The Campaign to Take on Hate, according to its website, opposes and stands against all forms of hate and bigotry toward any group of people. It was of launched in 2014 and challenges the growing discrimination and misconception of Arab and Muslim Americans, including refugees of Arab and Muslim descent, in the U.S. It also inspires a positive perception of Arab and Muslim Americans, creates systematic policy changes at the national and local levels and builds greater capacity for communities as a whole.
“We can’t attack people because of their faith or their ethnicity. If that happens then who do we become as a country?" said Tlaib.
Tlaib was joined by representatives of the Islamic Center of East Lansing. Members of Edgewood United Church, located in East Lansing, were also present to show support of the resolution.
Tlaib called the resolution very "American" and said that Muslims shouldn't have to prove themselves as Americans or as community members. She had a positive outlook on the changes this resolution could bring.
"When you speak up against this kind of violence and hate it really gives us so much credibility and it shames people that want to do this, that want to go after people for their faith and ethnicity," Tlaib said.

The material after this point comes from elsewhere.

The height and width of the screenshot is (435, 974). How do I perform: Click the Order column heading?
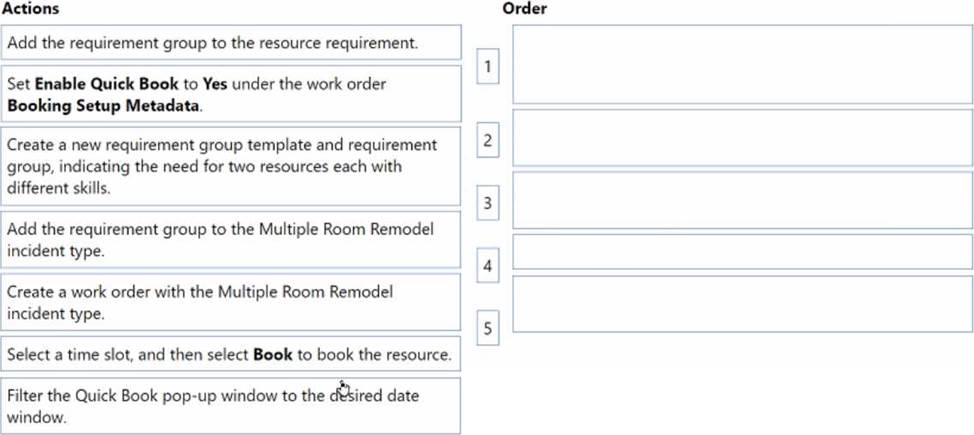pyautogui.click(x=525, y=8)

Mayor Nathan Triplett said the community already participates in cross-cultural activities with similar goals of The Campaign to Take on Hate including the Mayor's Ramadan Unity Dinner.The city also has an event that recognizes how the Islamic culture impacts the community coming up on Sept. 11.
Triplett said this resolution opens the door to future activities and spread of cultural awareness.
"The important first step was what we did tonight, which was endorsing the campaign and really making it clear that East Lansing is a community that values inclusion, celebrates diversity and is willing to stand up when hateful behavior happens," Triplett said.